§ **PROBLEM TO WORK ON**: In the records below, one line contains "(638, 490). coord(246,218)". Print that line and every line after it exactly, down to the final one.

§ **RECORDS FOR THE EXERCISE**:
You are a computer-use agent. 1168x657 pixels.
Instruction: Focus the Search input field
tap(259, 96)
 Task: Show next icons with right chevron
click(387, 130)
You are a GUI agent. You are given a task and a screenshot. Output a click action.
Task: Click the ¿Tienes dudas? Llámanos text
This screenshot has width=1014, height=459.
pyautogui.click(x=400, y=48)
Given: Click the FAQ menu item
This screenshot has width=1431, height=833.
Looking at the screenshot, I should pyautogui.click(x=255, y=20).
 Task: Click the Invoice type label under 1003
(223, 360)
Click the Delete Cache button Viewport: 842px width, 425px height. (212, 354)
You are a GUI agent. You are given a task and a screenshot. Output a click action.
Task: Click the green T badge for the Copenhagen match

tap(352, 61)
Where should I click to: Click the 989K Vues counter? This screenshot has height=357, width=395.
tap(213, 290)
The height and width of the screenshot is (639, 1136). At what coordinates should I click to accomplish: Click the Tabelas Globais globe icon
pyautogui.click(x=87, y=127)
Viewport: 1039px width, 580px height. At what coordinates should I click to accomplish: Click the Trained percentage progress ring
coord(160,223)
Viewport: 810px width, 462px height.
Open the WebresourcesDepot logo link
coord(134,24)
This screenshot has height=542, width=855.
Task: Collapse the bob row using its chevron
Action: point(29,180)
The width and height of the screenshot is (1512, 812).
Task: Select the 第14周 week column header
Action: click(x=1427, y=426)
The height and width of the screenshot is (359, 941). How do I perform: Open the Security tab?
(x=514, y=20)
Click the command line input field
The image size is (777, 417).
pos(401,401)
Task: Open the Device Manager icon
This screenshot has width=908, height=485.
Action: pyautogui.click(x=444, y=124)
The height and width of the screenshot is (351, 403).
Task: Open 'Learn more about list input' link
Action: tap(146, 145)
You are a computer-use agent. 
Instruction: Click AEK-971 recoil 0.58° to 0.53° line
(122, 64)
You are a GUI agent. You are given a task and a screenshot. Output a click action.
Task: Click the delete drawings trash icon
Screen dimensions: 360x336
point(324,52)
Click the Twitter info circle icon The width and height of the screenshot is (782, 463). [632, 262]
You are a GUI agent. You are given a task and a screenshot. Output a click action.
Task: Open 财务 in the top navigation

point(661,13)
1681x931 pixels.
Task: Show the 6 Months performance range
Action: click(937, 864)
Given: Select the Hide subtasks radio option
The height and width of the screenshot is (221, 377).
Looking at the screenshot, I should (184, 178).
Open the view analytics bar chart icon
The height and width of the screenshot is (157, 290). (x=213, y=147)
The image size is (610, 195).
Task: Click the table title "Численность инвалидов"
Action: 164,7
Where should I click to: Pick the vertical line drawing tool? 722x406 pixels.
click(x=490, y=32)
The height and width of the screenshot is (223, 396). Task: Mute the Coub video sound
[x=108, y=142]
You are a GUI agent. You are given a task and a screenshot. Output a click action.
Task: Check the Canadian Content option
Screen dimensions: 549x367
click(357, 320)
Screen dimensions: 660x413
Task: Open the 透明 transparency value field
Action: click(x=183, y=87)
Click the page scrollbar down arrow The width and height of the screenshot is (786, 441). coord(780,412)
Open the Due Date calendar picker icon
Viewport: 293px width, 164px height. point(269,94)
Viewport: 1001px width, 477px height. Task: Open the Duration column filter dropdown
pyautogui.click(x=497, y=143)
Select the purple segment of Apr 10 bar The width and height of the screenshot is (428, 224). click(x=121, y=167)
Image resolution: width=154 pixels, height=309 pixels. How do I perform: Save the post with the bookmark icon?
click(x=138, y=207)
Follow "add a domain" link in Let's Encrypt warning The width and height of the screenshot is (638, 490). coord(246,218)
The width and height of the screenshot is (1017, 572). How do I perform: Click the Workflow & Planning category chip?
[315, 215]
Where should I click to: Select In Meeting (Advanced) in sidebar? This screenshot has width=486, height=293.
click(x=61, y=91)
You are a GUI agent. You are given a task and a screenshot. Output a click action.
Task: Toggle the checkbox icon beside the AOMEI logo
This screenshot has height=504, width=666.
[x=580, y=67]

§ **WRITTEN SOLUTION**:
Follow "add a domain" link in Let's Encrypt warning The width and height of the screenshot is (638, 490). coord(246,218)
The width and height of the screenshot is (1017, 572). How do I perform: Click the Workflow & Planning category chip?
[315, 215]
Where should I click to: Select In Meeting (Advanced) in sidebar? This screenshot has width=486, height=293.
click(x=61, y=91)
You are a GUI agent. You are given a task and a screenshot. Output a click action.
Task: Toggle the checkbox icon beside the AOMEI logo
This screenshot has height=504, width=666.
[x=580, y=67]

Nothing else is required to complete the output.